The most damaged part of the whole airframe was possibly the canopy frame, and two of our team are currently dedicated to the restoration work in this area. The frame itself is being cleaned back to bare metal and treated for extensive corrosion damage, while the numerous retaining strips for the glazing are being individually blast-cleaned and primed: we will evetually have to re-manufacture most of the Perspex glazing sections, unless anyone knows where we could find replacement originals?
·Aside from the physical work of restoration, the Sea Venom pod has now been made the centrepiece of a new exhibition in the de Havilland Museum. "De Havilland At Sea" charts the involvement of the Company with the Royal Navy in the post-war years, and includes display material and models relating to the Sea Hornet, Sea Vampire, Sea Venom, and Sea Vixen.
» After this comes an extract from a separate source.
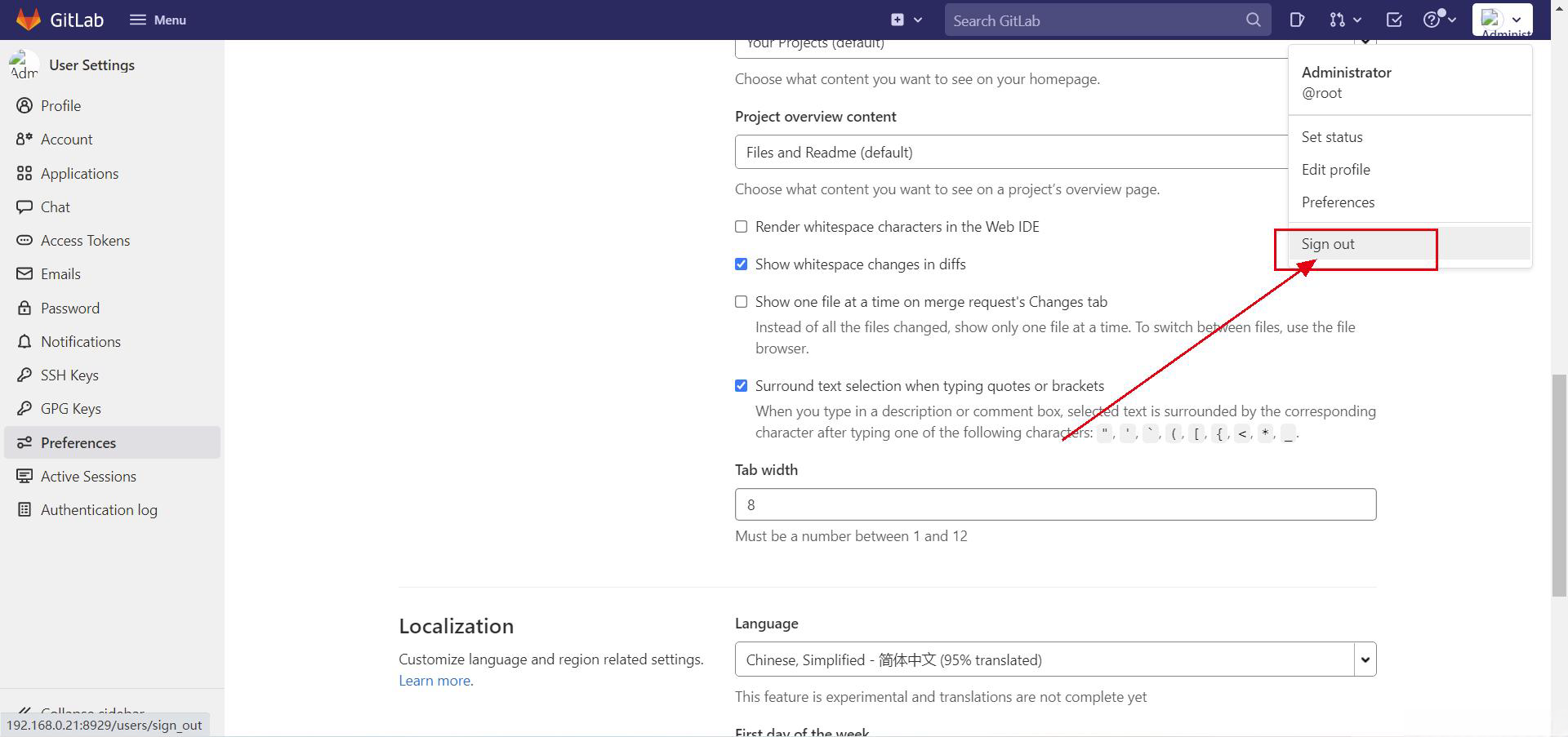Click the GitLab fox logo

coord(29,20)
Of course the star of the show is XG730 herself, but mention must also be made of the Museum's tail section of Sea Hornet VX750 - the largest remaining original section of a Sea Hornet in the world.
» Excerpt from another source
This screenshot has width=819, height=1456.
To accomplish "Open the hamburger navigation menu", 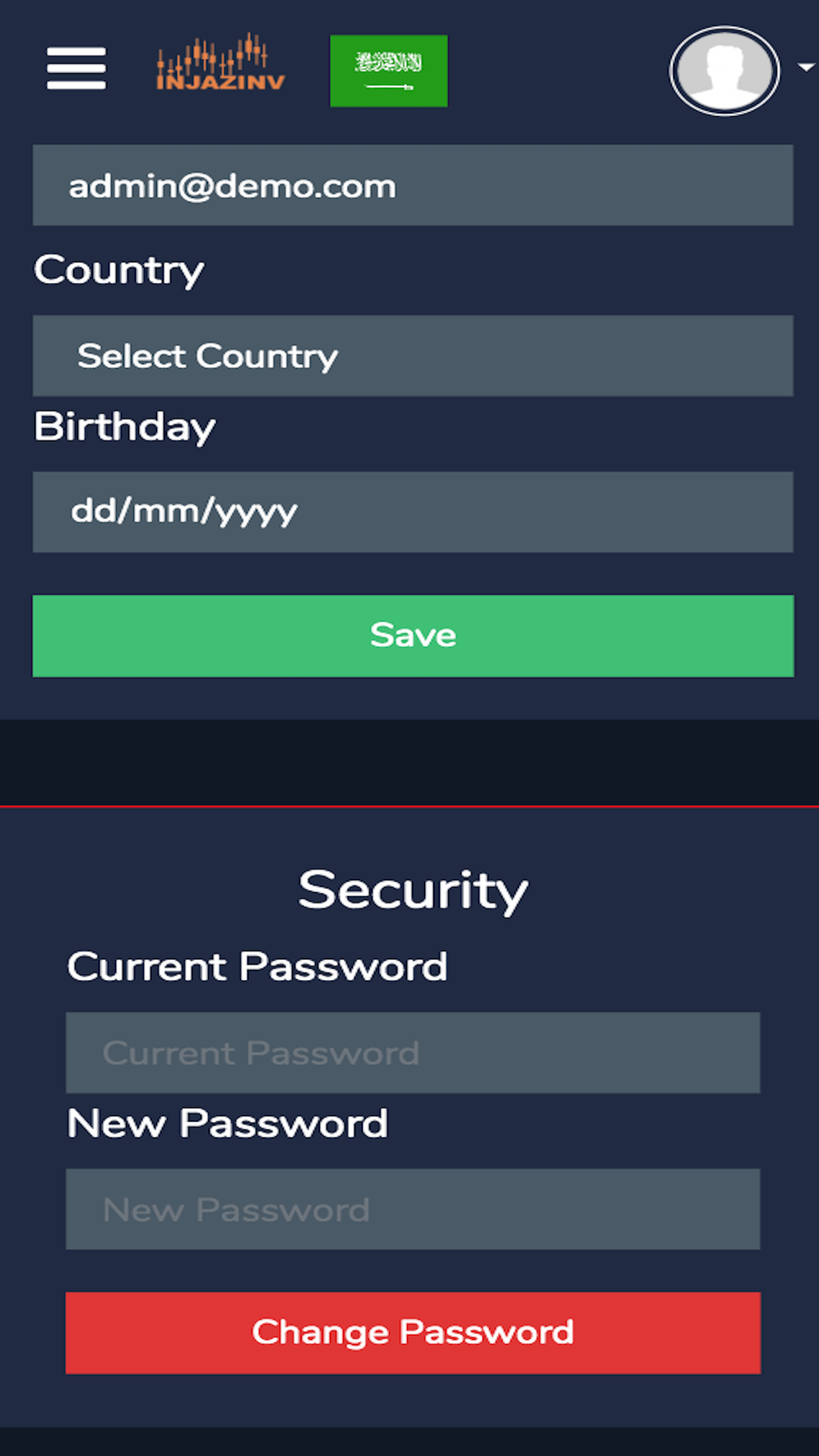I will click(76, 68).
Finally - and we have to brag about this - the aforementioned "De Havilland At Sea" exhibition was formally opened on Saturday 21st June by none other than Captain Eric "Winkle" Brown, who joined us for the day along with his lovely wife Jean and sat for two hours signing autographs and chatting to visitors, before making a superb witty speech (completely off the cuff!) and opening the exhibition and then joining members of the Sea Venom Team and Museum officials for lunch, where he spent another couple of hours regaling us with numerous stories of his experiences. It was a real privilege to meet the man and spend several hours in his company.

Of course no update on progress would be complete without a vote of thanks to my long-suffering colleague Geoff Follet (boss of the external pod restoration while I grub about in the cockpit), plus recent recruits Gareth and Stephen (canopy frame) and newest recruit Matt (to whom I unkindly allocated the huge electrical junction box behind the Observer's seat on his first day - but he's still with us!). My personal thanks to all concerned - and of course any members of the 894 Squadron Association are more than welcome to visit us!
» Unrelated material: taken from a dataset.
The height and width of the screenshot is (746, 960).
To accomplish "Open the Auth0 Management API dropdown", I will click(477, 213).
Terry Stow presenting a cheque on behalf of Cmdr David Hamiltion toward the restoration of the aircraft. Cmdr Hamilton who now lives in Australia was Senior Pilot of  894 squadron and he flew these aircraft on many occasions.
Pictured are Geoff Follett, Alistair Hodgson, Terry Stow & Matt Landsborough.
27th February 2016

All is going well on the Sea Venom , we've now finished the structure of the Fuselage Pod and are currently refitting the hydraulic pipe work on the rear face of the engine firewall (bulkhead 4). The cockpit internals have all been refitted and the canopy frame is back on - we've had new Perspex panels made up for both the canopy hatch and the rear panels, the originals being either cracked or badly clouded. I have cleaned and re-sprayed one of the tail booms - I can't do the other one just yet as our paint spraying facility had to be taken out of use in the summer for safety reasons, and we're having a bespoke spray booth manufactured from a freight container. This should arrive before Christmas which will put me back in business again, assuming I can get into it before the Mosquito team!

On a sad note, my colleague on the Sea Venom restoration Geoff Follett died a year ago after a short illness. We all miss him around the Museum, but his excellent work on the Sea Venom's woodwork will be a lasting legacy. There are two of us on the team now, myself and Mat Landsborough ( I can't remember if he'd joined us when you came to visit). Mat is an experienced engineer and was an aircraft maintainer in Australia where he grew up.

The main news for the Museum as a whole is that we're building ourselves a new hangar. It's in the place of the old Robin Hangar (which has been dismantled and has gone to another museum) and will be big enough to house the Sea Venom / Sea Vixen / Comet fuselage at one end, and the smaller aircraft at the other end underneath a mezzanine floor which will provide club room, archive storage and office facilities as well as a much larger cafeteria. We've finished the foundations but the next stage is dependent on funding from the Lottery which is in turn dependent on our ability to match their funding with some of our own - so there is a big fund-raising operation in progress!